#### DIRECTIONS FOR THIS TASK:
Provide the material again, with every line intact and exact.

#### STUDY MATERIAL:
::::::::::

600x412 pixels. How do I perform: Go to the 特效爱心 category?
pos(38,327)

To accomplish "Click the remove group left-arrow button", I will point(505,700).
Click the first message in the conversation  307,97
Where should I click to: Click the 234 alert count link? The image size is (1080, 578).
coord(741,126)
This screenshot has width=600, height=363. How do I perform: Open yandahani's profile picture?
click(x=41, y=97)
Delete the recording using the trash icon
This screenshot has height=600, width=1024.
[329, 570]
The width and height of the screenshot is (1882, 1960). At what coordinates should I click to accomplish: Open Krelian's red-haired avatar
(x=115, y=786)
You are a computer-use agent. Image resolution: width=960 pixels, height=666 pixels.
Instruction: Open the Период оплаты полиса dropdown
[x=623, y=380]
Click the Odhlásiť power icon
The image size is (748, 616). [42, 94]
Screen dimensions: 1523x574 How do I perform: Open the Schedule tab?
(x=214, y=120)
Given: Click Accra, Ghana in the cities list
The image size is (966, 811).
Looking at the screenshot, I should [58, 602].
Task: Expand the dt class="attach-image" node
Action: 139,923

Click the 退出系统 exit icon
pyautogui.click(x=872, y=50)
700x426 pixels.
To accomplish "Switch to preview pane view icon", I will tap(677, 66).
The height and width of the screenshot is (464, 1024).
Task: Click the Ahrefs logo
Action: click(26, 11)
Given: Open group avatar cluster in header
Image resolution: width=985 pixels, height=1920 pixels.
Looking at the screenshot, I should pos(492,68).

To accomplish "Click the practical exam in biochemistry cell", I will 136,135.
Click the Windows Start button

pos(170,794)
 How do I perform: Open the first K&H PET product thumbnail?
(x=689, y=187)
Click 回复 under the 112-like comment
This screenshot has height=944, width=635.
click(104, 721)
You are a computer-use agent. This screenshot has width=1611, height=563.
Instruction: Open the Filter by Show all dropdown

::::::::::

#### TASK SOLUTION:
600x412 pixels. How do I perform: Go to the 特效爱心 category?
pos(38,327)

To accomplish "Click the remove group left-arrow button", I will point(505,700).
Click the first message in the conversation  307,97
Where should I click to: Click the 234 alert count link? The image size is (1080, 578).
coord(741,126)
This screenshot has width=600, height=363. How do I perform: Open yandahani's profile picture?
click(x=41, y=97)
Delete the recording using the trash icon
This screenshot has height=600, width=1024.
[329, 570]
The width and height of the screenshot is (1882, 1960). At what coordinates should I click to accomplish: Open Krelian's red-haired avatar
(x=115, y=786)
You are a computer-use agent. Image resolution: width=960 pixels, height=666 pixels.
Instruction: Open the Период оплаты полиса dropdown
[x=623, y=380]
Click the Odhlásiť power icon
The image size is (748, 616). [42, 94]
Screen dimensions: 1523x574 How do I perform: Open the Schedule tab?
(x=214, y=120)
Given: Click Accra, Ghana in the cities list
The image size is (966, 811).
Looking at the screenshot, I should [58, 602].
Task: Expand the dt class="attach-image" node
Action: 139,923

Click the 退出系统 exit icon
pyautogui.click(x=872, y=50)
700x426 pixels.
To accomplish "Switch to preview pane view icon", I will tap(677, 66).
The height and width of the screenshot is (464, 1024).
Task: Click the Ahrefs logo
Action: click(26, 11)
Given: Open group avatar cluster in header
Image resolution: width=985 pixels, height=1920 pixels.
Looking at the screenshot, I should pos(492,68).

To accomplish "Click the practical exam in biochemistry cell", I will 136,135.
Click the Windows Start button

pos(170,794)
 How do I perform: Open the first K&H PET product thumbnail?
(x=689, y=187)
Click 回复 under the 112-like comment
This screenshot has height=944, width=635.
click(104, 721)
You are a computer-use agent. This screenshot has width=1611, height=563.
Instruction: Open the Filter by Show all dropdown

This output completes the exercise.